In the records below, find the line containing "cosmetic dentists (44, 2494)" and the line containing "山东网络台 (1322, 9)"; please repeat exactly the lines from one to the other, both included, and nothing more.

** Opening Records for this exercise block **

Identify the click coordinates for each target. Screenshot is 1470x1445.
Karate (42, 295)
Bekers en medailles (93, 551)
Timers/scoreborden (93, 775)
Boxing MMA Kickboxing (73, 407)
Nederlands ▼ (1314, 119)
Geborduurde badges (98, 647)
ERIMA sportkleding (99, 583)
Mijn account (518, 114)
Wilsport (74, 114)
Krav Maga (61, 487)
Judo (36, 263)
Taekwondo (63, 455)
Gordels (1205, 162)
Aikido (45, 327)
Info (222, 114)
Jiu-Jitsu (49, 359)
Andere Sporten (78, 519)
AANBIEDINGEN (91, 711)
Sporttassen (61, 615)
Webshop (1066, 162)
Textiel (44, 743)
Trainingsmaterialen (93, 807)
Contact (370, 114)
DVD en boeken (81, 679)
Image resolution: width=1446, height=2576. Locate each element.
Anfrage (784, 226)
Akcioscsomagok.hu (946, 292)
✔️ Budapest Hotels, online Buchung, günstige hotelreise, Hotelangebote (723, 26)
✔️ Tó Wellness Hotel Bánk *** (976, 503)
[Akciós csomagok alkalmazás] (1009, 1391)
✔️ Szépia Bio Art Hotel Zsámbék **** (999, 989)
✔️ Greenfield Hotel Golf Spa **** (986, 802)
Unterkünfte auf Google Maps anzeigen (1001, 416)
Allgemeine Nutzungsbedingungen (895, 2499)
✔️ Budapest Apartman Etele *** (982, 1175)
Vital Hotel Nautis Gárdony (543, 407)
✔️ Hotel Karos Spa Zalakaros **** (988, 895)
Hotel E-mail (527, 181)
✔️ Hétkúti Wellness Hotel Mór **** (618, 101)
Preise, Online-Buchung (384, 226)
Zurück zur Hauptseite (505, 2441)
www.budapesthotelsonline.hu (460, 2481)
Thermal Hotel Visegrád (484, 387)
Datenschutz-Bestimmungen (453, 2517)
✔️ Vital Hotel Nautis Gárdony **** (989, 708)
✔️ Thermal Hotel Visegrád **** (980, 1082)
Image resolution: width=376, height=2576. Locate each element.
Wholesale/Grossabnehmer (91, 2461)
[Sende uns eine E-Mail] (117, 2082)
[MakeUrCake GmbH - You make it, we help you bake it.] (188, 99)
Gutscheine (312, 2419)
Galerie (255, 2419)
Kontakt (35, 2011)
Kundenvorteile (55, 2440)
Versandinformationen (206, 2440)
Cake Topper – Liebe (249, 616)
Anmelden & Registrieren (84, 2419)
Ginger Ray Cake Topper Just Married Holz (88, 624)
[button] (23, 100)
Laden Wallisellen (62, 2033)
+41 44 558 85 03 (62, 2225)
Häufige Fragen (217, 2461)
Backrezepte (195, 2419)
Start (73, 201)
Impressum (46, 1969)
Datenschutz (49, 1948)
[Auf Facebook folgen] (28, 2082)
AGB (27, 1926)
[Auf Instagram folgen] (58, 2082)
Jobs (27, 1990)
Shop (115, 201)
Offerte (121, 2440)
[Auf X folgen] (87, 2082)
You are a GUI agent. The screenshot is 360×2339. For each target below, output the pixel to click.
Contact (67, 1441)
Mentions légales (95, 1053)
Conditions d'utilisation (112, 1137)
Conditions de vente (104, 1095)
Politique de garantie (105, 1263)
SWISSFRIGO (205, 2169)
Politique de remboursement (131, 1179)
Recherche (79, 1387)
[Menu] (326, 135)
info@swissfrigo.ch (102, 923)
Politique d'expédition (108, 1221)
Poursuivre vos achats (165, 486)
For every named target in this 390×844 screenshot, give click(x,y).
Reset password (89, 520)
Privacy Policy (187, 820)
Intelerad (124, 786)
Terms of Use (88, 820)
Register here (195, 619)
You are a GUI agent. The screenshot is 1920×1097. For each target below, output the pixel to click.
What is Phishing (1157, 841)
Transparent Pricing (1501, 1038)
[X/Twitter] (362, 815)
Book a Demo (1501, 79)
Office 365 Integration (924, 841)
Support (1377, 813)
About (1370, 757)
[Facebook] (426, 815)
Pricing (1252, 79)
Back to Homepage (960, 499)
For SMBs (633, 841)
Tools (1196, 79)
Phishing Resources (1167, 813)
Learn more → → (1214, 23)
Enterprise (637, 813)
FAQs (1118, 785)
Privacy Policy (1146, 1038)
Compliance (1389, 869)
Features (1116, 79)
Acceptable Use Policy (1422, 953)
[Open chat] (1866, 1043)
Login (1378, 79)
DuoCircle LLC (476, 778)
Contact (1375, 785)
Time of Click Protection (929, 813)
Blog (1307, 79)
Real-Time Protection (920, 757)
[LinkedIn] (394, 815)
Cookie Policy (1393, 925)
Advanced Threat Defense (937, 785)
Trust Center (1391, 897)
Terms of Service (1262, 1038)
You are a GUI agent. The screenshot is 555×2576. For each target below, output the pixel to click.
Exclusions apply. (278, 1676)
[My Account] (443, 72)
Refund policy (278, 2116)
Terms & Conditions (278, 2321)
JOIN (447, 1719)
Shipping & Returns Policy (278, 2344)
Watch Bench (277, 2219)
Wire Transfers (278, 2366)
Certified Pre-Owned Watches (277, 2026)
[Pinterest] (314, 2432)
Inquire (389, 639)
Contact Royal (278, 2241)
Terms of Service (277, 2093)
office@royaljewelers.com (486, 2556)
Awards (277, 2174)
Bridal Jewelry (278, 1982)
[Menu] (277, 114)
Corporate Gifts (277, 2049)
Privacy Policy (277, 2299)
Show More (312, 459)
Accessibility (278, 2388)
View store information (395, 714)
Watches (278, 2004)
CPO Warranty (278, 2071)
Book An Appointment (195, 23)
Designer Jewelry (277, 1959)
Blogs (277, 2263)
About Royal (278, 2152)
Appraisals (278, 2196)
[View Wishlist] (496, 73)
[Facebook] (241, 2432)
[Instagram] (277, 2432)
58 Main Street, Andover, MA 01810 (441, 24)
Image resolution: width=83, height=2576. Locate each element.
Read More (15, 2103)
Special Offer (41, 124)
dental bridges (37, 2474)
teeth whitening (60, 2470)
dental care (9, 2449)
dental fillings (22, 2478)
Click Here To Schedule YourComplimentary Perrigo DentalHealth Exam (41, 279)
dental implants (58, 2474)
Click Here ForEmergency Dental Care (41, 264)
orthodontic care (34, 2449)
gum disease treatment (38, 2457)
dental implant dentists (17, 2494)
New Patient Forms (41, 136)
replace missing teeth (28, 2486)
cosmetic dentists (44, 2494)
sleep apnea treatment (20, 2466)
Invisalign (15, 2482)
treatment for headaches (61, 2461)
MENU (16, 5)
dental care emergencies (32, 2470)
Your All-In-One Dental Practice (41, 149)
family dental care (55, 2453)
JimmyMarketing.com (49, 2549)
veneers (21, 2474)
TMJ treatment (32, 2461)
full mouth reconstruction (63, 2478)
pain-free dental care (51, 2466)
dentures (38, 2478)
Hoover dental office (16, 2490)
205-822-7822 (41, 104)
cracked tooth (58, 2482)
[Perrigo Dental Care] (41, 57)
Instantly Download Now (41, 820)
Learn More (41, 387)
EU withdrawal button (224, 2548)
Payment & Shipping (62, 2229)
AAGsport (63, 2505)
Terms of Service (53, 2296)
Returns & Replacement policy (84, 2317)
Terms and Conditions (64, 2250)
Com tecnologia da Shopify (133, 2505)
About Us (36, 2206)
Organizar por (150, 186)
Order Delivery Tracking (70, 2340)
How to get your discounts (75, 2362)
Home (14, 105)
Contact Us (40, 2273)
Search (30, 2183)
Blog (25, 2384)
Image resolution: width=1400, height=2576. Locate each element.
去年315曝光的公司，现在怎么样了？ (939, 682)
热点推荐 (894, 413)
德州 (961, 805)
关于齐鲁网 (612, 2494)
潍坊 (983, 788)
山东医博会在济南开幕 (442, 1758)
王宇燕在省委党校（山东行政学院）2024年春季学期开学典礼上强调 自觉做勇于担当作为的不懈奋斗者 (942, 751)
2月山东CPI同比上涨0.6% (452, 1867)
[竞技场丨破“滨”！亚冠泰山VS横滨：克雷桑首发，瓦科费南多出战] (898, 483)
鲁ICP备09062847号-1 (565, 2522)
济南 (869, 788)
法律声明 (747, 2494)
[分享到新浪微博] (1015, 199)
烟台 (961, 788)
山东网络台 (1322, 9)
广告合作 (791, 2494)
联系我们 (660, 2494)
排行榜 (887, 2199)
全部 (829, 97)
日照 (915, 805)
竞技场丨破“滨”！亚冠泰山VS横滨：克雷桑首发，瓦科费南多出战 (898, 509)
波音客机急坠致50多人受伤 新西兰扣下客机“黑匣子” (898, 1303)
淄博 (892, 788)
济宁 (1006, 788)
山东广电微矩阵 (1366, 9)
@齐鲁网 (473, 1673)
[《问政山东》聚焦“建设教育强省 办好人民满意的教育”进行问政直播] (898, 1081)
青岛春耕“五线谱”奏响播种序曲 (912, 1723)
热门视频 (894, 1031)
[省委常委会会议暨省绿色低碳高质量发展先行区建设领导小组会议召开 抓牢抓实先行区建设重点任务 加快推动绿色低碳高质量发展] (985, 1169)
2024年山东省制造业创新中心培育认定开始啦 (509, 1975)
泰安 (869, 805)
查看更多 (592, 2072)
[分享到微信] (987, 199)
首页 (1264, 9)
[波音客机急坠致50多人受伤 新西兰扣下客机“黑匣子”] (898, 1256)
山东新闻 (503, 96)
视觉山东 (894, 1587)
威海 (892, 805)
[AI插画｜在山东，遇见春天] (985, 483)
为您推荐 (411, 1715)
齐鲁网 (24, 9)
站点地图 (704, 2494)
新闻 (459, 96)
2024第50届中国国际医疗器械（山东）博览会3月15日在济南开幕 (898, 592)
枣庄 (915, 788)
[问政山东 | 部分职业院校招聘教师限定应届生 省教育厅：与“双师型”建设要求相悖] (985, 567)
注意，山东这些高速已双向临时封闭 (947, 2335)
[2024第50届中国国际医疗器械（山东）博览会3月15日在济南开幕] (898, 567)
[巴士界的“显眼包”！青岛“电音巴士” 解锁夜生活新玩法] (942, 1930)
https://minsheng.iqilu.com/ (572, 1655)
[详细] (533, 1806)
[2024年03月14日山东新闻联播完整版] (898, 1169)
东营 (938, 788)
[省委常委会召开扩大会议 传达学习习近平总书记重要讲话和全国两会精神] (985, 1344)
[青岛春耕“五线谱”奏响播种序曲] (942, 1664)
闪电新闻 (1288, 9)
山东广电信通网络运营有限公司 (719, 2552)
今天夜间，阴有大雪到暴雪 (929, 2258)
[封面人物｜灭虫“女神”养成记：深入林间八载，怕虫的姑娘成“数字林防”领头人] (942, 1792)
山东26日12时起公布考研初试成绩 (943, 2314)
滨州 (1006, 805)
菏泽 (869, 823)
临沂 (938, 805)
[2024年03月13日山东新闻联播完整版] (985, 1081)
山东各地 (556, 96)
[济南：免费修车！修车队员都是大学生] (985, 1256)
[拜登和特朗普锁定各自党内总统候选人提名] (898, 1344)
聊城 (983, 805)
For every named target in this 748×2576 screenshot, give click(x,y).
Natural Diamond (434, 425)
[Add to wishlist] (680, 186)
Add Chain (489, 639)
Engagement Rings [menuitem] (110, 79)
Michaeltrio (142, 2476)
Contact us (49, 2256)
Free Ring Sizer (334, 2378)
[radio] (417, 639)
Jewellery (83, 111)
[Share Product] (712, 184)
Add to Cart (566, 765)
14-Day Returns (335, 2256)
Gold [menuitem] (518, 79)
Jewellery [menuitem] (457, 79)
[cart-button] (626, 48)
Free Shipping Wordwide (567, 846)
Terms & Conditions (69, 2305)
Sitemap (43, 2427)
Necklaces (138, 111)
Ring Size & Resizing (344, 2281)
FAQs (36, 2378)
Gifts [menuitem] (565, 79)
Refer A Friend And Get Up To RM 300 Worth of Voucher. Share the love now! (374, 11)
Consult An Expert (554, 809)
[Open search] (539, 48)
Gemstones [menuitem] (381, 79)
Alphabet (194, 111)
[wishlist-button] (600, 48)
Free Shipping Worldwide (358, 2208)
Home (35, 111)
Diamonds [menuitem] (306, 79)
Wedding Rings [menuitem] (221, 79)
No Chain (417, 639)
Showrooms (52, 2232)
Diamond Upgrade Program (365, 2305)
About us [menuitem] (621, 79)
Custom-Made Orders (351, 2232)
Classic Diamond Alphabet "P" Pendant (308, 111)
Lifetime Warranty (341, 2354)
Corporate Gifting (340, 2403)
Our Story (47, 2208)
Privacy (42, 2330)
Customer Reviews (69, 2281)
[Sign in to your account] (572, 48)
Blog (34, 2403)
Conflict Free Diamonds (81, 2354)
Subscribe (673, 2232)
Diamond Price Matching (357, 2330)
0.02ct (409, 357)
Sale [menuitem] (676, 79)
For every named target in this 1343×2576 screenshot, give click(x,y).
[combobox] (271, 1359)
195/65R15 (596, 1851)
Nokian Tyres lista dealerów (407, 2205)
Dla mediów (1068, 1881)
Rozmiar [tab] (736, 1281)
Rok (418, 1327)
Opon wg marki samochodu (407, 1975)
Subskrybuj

** Closing Records for this exercise block **

_Output for this task_.
cosmetic dentists (44, 2494)
sleep apnea treatment (20, 2466)
Invisalign (15, 2482)
treatment for headaches (61, 2461)
MENU (16, 5)
dental care emergencies (32, 2470)
Your All-In-One Dental Practice (41, 149)
family dental care (55, 2453)
JimmyMarketing.com (49, 2549)
veneers (21, 2474)
TMJ treatment (32, 2461)
full mouth reconstruction (63, 2478)
pain-free dental care (51, 2466)
dentures (38, 2478)
Hoover dental office (16, 2490)
205-822-7822 (41, 104)
cracked tooth (58, 2482)
[Perrigo Dental Care] (41, 57)
Instantly Download Now (41, 820)
Learn More (41, 387)
EU withdrawal button (224, 2548)
Payment & Shipping (62, 2229)
AAGsport (63, 2505)
Terms of Service (53, 2296)
Returns & Replacement policy (84, 2317)
Terms and Conditions (64, 2250)
Com tecnologia da Shopify (133, 2505)
About Us (36, 2206)
Organizar por (150, 186)
Order Delivery Tracking (70, 2340)
How to get your discounts (75, 2362)
Home (14, 105)
Contact Us (40, 2273)
Search (30, 2183)
Blog (25, 2384)
Image resolution: width=1400, height=2576. Locate each element.
去年315曝光的公司，现在怎么样了？ (939, 682)
热点推荐 (894, 413)
德州 (961, 805)
关于齐鲁网 (612, 2494)
潍坊 (983, 788)
山东医博会在济南开幕 (442, 1758)
王宇燕在省委党校（山东行政学院）2024年春季学期开学典礼上强调 自觉做勇于担当作为的不懈奋斗者 (942, 751)
2月山东CPI同比上涨0.6% (452, 1867)
[竞技场丨破“滨”！亚冠泰山VS横滨：克雷桑首发，瓦科费南多出战] (898, 483)
鲁ICP备09062847号-1 (565, 2522)
济南 (869, 788)
法律声明 (747, 2494)
[分享到新浪微博] (1015, 199)
烟台 (961, 788)
山东网络台 (1322, 9)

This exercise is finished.